Cod is one of my favorite fish. It has a mild flavor and a dense, flaky, white flesh. It lends itself to hundreds of different preparations, and cooks in a jiffy. (Do you know a jiffy is an actual unit of time? The unit of time that a jiffy equals varies from one scientific discipline to the next, but most commonly it is used as a synonym for a nanosecond. In astrophysics and quantum physics a jiffy is, as defined by Edward R. Harrison, the time it takes for light to travel one fermi, which is approximately the size of a nucleon. By contrast, the earliest technical usage for jiffy was defined by Gilbert Newton Lewis; he proposed that a jiffy was equal to the time it takes light to travel one centimeter in a vacuum (approximately 33.3564 picoseconds).)

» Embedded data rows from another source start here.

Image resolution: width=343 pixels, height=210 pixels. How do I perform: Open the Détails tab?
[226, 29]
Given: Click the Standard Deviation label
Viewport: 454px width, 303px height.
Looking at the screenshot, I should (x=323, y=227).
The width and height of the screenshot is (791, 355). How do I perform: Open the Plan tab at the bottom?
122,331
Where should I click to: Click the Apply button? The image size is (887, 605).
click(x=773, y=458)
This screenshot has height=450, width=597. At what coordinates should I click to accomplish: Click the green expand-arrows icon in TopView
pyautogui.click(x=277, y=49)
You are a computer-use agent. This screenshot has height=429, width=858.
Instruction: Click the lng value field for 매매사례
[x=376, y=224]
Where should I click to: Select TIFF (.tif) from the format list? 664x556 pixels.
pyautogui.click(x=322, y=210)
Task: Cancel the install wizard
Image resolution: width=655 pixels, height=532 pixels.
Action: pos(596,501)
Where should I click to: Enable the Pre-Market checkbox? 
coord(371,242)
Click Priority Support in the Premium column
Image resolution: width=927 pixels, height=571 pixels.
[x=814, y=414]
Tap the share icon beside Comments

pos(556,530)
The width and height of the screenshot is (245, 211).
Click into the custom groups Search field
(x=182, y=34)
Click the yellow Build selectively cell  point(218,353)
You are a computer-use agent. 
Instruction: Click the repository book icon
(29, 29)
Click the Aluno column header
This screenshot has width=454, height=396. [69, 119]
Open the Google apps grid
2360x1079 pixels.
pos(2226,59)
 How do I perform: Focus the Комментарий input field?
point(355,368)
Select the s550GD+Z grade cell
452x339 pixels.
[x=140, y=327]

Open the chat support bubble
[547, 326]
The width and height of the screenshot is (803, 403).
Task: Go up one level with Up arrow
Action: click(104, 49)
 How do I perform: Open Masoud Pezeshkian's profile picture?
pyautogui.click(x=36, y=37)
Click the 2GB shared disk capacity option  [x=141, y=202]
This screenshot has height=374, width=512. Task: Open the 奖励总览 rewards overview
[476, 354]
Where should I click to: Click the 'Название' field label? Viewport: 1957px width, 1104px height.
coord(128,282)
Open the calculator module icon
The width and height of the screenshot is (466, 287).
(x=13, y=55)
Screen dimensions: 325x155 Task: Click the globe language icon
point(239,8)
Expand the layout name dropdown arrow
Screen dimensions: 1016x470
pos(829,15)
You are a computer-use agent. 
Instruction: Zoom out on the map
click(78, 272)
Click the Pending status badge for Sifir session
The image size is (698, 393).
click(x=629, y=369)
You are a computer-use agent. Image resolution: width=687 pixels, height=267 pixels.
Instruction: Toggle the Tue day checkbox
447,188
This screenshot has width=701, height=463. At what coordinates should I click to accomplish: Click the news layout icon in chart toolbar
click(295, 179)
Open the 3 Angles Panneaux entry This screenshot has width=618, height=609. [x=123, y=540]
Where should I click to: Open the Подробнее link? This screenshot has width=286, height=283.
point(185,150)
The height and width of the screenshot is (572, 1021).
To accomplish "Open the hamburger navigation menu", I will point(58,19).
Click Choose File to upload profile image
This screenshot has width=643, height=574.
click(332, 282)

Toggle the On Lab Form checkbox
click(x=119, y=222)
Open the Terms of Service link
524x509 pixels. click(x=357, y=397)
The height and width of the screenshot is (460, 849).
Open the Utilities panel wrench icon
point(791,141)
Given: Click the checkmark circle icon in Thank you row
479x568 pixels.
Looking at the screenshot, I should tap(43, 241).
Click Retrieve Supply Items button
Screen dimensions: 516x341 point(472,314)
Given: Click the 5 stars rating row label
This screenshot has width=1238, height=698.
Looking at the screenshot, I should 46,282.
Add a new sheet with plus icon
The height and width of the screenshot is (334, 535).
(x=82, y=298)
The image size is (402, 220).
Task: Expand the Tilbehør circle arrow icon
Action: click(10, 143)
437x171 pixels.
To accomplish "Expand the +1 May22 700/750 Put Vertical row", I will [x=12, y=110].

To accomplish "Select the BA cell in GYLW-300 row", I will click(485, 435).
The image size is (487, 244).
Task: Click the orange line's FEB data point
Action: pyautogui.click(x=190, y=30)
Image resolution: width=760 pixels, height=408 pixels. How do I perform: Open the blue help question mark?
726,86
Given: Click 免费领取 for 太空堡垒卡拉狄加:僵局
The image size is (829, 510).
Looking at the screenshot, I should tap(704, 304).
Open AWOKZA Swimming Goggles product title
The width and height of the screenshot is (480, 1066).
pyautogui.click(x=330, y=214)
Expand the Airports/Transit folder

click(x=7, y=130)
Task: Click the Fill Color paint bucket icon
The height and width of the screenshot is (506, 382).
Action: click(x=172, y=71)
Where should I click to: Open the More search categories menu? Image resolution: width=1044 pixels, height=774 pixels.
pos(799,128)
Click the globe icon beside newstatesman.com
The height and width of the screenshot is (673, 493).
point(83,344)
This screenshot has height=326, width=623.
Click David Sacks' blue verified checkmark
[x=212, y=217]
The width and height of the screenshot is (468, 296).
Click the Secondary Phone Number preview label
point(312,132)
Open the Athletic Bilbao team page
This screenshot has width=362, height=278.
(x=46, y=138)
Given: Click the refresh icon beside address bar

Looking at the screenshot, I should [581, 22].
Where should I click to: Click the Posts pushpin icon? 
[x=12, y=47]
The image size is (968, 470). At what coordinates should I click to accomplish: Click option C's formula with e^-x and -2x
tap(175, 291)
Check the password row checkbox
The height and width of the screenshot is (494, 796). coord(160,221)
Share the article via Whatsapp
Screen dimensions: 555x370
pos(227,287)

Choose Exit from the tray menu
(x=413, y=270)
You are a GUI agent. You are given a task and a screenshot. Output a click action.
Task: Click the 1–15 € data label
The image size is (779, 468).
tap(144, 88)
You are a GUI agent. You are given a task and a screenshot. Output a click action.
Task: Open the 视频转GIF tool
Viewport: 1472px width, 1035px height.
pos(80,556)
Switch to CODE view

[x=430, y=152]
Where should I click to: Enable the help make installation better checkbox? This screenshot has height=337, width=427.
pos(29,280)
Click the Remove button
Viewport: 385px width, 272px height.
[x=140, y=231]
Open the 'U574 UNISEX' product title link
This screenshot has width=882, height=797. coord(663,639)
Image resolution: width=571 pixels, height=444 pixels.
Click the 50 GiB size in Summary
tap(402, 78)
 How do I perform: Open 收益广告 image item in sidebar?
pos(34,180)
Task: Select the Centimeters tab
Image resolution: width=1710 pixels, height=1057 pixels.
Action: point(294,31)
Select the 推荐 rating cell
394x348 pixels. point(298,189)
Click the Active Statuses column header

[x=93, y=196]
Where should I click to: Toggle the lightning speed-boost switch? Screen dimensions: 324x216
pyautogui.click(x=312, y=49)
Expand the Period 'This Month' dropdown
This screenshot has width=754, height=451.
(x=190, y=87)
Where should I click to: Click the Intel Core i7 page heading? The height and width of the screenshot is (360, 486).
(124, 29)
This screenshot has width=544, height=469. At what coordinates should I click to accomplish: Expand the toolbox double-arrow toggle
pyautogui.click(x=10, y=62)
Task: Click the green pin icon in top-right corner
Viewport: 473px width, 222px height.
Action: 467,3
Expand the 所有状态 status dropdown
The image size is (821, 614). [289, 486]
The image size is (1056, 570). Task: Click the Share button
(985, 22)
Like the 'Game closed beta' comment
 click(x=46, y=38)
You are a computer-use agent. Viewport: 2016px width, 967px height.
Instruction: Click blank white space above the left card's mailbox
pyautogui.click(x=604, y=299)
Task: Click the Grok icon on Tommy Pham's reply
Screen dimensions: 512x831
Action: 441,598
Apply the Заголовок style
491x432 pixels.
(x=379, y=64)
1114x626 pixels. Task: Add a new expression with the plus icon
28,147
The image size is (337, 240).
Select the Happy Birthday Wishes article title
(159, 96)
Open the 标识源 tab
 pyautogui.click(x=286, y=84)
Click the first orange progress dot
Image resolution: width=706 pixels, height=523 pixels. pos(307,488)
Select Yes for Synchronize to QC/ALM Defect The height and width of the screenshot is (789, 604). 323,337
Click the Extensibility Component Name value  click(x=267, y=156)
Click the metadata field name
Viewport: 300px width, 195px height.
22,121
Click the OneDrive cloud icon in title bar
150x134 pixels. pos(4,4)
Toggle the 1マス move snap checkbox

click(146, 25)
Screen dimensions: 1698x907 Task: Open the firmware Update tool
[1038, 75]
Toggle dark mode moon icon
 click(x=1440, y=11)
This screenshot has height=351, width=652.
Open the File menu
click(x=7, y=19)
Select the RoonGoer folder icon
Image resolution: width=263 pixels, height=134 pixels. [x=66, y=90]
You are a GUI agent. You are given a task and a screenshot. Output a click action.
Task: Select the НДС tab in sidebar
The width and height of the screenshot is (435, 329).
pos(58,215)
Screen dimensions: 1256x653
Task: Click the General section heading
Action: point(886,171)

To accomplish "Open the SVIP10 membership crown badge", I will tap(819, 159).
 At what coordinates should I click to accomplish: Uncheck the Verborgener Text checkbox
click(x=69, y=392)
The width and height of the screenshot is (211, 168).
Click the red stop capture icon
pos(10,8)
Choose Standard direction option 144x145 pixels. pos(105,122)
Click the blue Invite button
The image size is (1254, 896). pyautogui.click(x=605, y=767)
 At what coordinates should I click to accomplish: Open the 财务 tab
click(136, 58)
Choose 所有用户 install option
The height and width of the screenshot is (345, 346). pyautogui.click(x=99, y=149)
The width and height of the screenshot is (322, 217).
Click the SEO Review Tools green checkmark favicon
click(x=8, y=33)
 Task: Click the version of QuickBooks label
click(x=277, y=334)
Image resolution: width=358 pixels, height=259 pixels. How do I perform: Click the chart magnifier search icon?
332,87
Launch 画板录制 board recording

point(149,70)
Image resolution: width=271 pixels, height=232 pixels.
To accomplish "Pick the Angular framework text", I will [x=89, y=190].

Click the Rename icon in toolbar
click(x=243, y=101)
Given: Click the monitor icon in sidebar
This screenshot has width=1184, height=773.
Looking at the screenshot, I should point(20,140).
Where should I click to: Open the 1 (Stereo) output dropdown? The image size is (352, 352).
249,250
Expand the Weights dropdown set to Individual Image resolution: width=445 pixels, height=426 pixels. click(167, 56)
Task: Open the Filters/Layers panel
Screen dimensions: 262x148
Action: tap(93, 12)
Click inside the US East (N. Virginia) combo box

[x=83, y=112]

But back to the fish. This is a very simple dish; the fish is lightly dusted with a spicy flour coating, seared for color and depth of flavor, then surrounded by a lemony garlic olive oil dressing and festooned with fresh dill. I like to serve it on a bed of rice or couscous; something to help sop up the lovely garlic lemon dressing. Pair it with a seasonal vegetable and you are in for a treat!

1.5 pounds cod fillets
5 garlic cloves, minced
1/4 cup chopped fresh dill
5 tablespoons lemon juice
5 tablespoons extra virgin olive oil
2 tablespoons melted butter
1/3 cup all-purpose flour
1 teaspoon ground coriander
1/2 teaspoon smoked paprika

1 teaspoon ground cumin
3/4 teaspoon salt
1 teaspoon freshly ground black pepper

Preheat your oven to 400 degrees F.

Mix together the lemon juice, olive oil and butter in a shallow bowl; set aside.

In another bowl, mix together the flour, coriander, paprika, cumin, salt and pepper. 

Pat the fish fillets dry. Dip each in the lemon vinaigrette then toss to coat in the flour mixture. 

Meanwhile, heat 2 tablespoons of olive oil in a cast iron pan over medium high heat. Add the fish and sear each side until golden brown. Pour in the remaining vinaigrette, and garlic.

Put the pan in the oven and cook for 10 minutes; until the fish flakes easily.  Garnish with the dill. 

Serve over rice with a seasonal vegetable (I chose sautéed summer squash from my parents’ garden). Enjoy!